Tudo isso, que é extremamente embaraçoso para Jair Bolsonaro e Eduardo Pazuello, mostrou a necessidade de um aprimoramento do marco jurídico da administração pública. São muitos os perigos que envolvem a administração pública e o presidente da República quando se usa, sem grandes critérios, a possibilidade de atribuir a militares, principalmente aqueles no exercício ativo de suas funções castrenses, cargos civis.
Vem em boa hora, portanto, a Proposta de Emenda Constitucional (PEC), de autoria da deputada federal Perpétua Almeida (PCdoB-AC), para proibir a presença de militares da ativa em cargos da administração pública. Tendo ganhado a alcunha de PEC Pazuello, a proposta já ultrapassou o mínimo necessário de assinaturas para sua apresentação.
A PEC Pazuello acrescenta um inciso ao artigo 37 da Constituição. “O militar da ativa somente poderá exercer cargos de natureza civil na administração pública, nos três níveis da Federação, desde que atendidos os seguintes requisitos: (a) se contar menos de dez anos de serviço, deverá afastar-se da atividade; (b) se contar mais de dez anos de serviço passará automaticamente, no ato da posse, para a inatividade”, diz a proposta.
Na exposição de motivos, a deputada Perpétua Almeida explica que a PEC busca “resguardar as Forças Armadas dos conflitos normais e inerentes à política, e fortalecer o caráter da Marinha, do Exército e da Aeronáutica como instituições permanentes do Estado, e não de governos”.
Num Estado Democrático de Direito, o poder governamental é exercido por civis. Essa separação de funções, que já estava prevista na Constituição de 1988, tornou-se ainda mais explícita em 1999 com a criação do Ministério da Defesa.
Foi um importante e significativo marco. Substituindo os anteriores Ministérios do Exército, da Marinha e da Aeronáutica, a criação do Ministério da Defesa mostrou que até mesmo a condução política dos assuntos militares e da defesa deveria ser feita por um civil e de forma integrada à administração geral do Estado. Até 2018, todos os ministros da Defesa foram civis.

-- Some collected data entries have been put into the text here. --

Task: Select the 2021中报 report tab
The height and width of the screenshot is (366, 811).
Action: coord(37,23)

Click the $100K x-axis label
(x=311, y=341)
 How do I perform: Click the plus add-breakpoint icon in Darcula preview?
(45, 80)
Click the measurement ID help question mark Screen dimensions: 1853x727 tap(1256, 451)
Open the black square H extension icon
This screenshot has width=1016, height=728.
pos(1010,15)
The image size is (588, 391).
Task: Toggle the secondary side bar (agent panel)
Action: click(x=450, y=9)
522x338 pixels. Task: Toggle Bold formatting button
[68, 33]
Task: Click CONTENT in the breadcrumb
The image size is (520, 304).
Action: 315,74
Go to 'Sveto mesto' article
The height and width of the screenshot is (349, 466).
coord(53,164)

Com o governo Bolsonaro, essa importante faceta do poder civil ficou esfumaçada em razão das muitas nomeações de militares da ativa para a administração pública. Por um tempo, até a chefia da Casa Civil foi ocupada por um general da ativa. Depois, o general Luiz Eduardo Ramos passou à reserva, ao contrário de Eduardo Pazuello, que está no exercício ativo até hoje.
É preciso preservar e respeitar os âmbitos de atuação civil e militar. Além de reforçar no cidadão a saudável tranquilidade de que os militares estão cumprindo suas tarefas – e não outras –, essa separação de funções contribui para despertar a responsabilidade da população para as questões políticas. São os civis, e não os militares, que devem dar solução aos problemas políticos.